#### [WHAT IS BEING ASKED]
Return each entry below exactly. Skip the images.

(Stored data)

┄┄┄┄┄┄┄┄┄┄

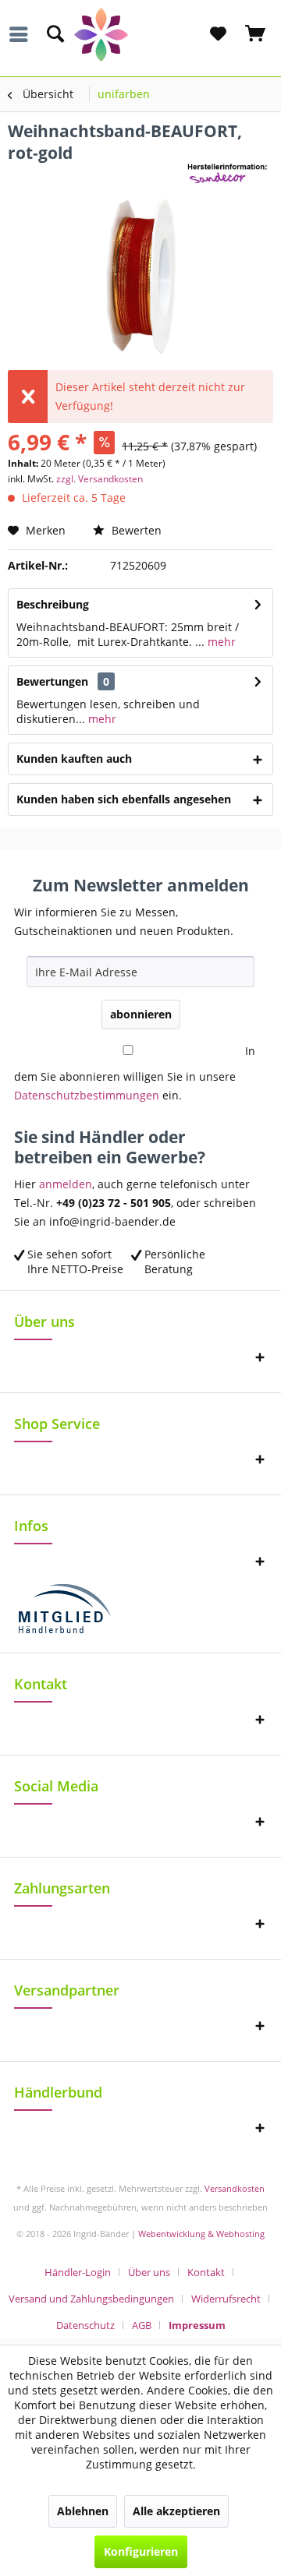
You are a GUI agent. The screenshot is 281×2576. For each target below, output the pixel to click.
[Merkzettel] (217, 34)
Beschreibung (52, 604)
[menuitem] (22, 34)
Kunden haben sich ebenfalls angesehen (123, 799)
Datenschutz (85, 2325)
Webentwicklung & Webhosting (201, 2233)
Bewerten (135, 530)
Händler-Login (77, 2272)
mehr (220, 641)
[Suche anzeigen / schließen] (54, 34)
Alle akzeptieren (176, 2511)
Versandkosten (235, 2188)
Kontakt (206, 2272)
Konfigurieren (141, 2551)
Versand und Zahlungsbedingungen (91, 2299)
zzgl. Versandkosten (99, 478)
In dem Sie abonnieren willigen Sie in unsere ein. (134, 1073)
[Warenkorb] (256, 34)
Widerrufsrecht (226, 2299)
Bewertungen (52, 681)
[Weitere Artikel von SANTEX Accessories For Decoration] (230, 177)
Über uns (149, 2272)
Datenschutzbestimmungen (86, 1095)
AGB (141, 2325)
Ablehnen (82, 2511)
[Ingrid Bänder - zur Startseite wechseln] (140, 35)
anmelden (65, 1184)
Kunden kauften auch (74, 758)
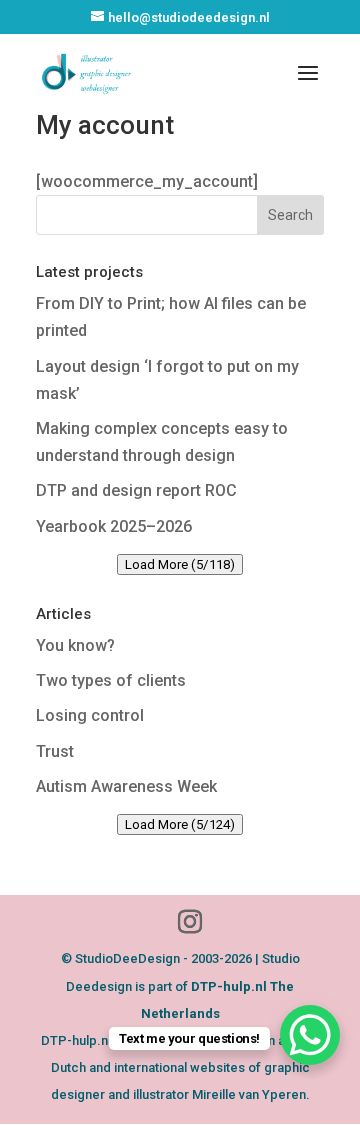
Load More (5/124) (180, 824)
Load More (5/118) (180, 564)
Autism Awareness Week (126, 786)
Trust (55, 751)
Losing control (90, 715)
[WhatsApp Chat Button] (310, 1035)
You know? (75, 645)
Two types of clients (111, 680)
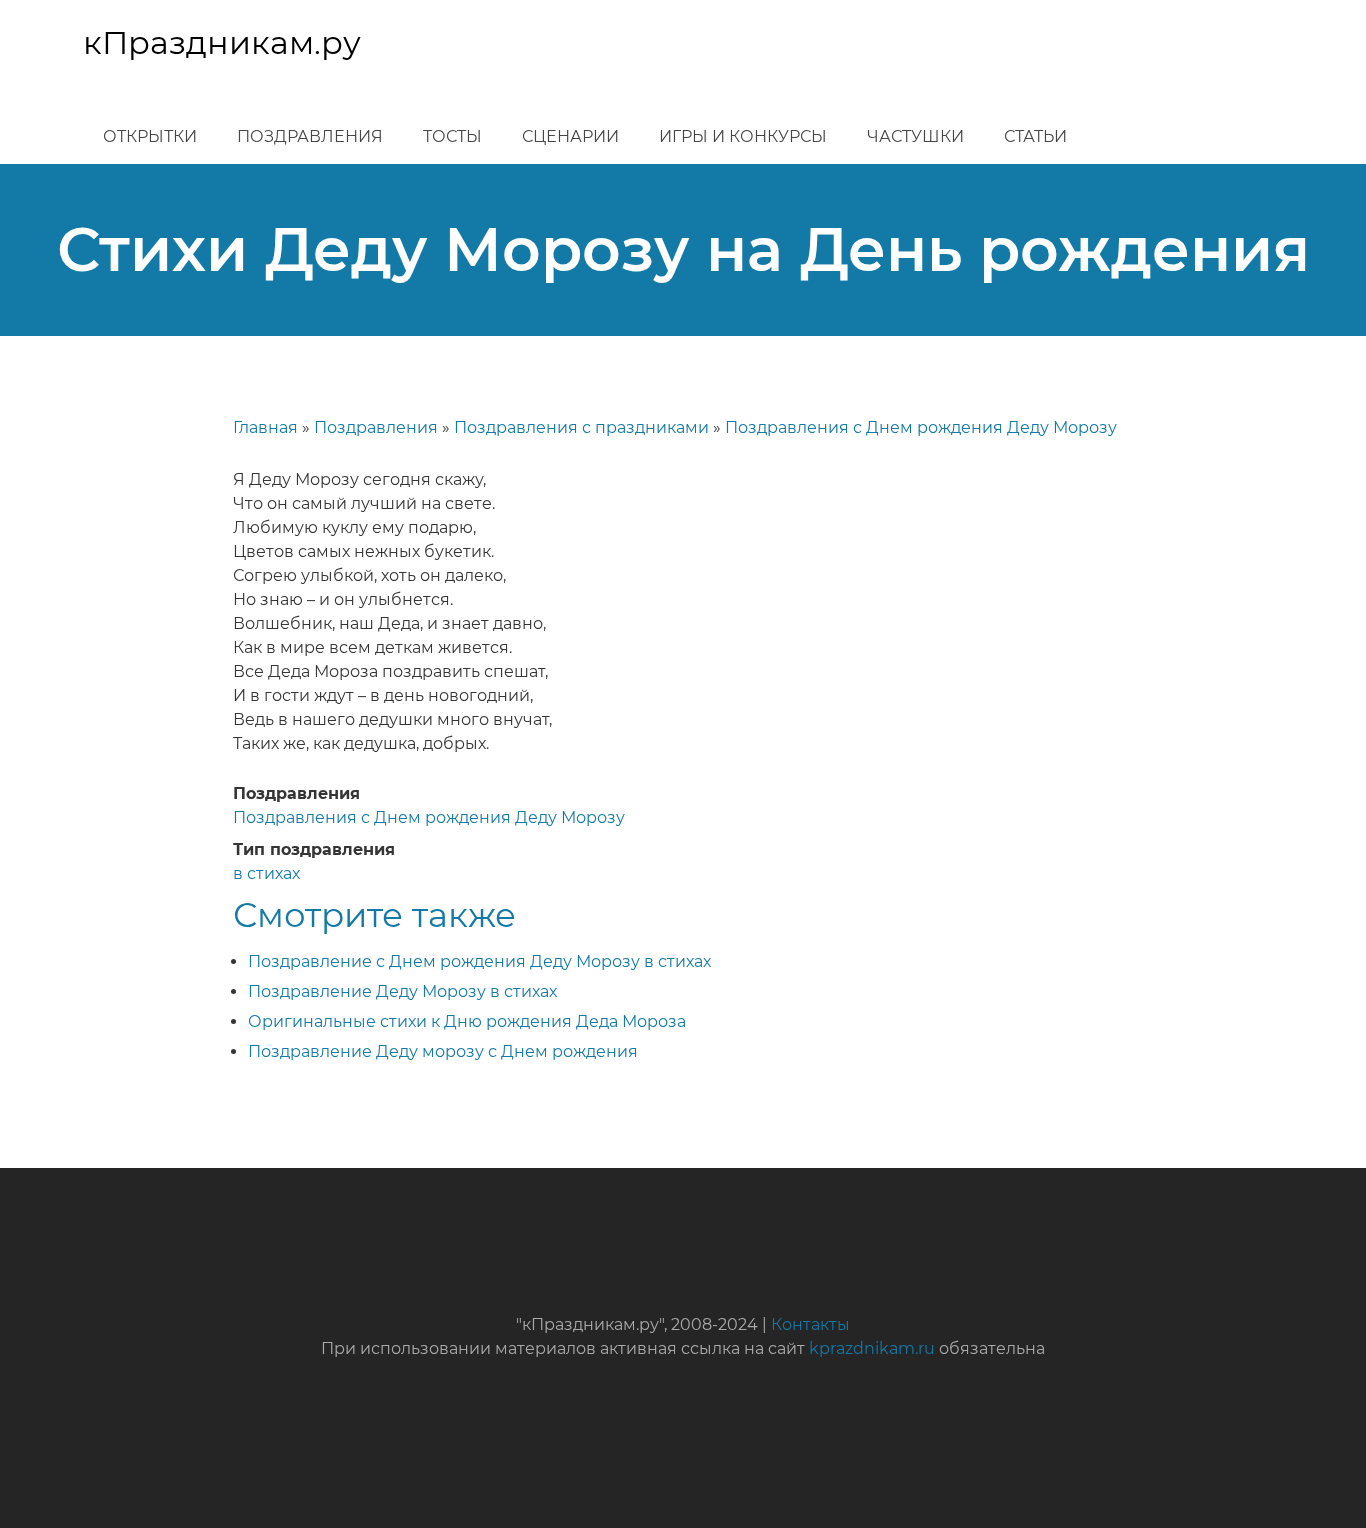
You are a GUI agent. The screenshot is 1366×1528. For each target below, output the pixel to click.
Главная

┄┄┄┄┄┄┄┄┄┄

#### [OUTPUT OF THE EXERCISE]
You are a GUI agent. The screenshot is 281×2576. For each target below, output the pixel to click.
[Merkzettel] (217, 34)
Beschreibung (52, 604)
[menuitem] (22, 34)
Kunden haben sich ebenfalls angesehen (123, 799)
Datenschutz (85, 2325)
Webentwicklung & Webhosting (201, 2233)
Bewerten (135, 530)
Händler-Login (77, 2272)
mehr (220, 641)
[Suche anzeigen / schließen] (54, 34)
Alle akzeptieren (176, 2511)
Versandkosten (235, 2188)
Kontakt (206, 2272)
Konfigurieren (141, 2551)
Versand und Zahlungsbedingungen (91, 2299)
zzgl. Versandkosten (99, 478)
In dem Sie abonnieren willigen Sie in unsere ein. (134, 1073)
[Warenkorb] (256, 34)
Widerrufsrecht (226, 2299)
Bewertungen (52, 681)
[Weitere Artikel von SANTEX Accessories For Decoration] (230, 177)
Über uns (149, 2272)
Datenschutzbestimmungen (86, 1095)
AGB (141, 2325)
Ablehnen (82, 2511)
[Ingrid Bänder - zur Startseite wechseln] (140, 35)
anmelden (65, 1184)
Kunden kauften auch (74, 758)
Load More (5/124) (180, 824)
Load More (5/118) (180, 564)
Autism Awareness Week (126, 786)
Trust (55, 751)
Losing control (90, 715)
[WhatsApp Chat Button] (310, 1035)
You know? (75, 645)
Two types of clients (111, 680)
You are a GUI agent. The screenshot is 1366×1528. For each target below, output the pixel to click.
Главная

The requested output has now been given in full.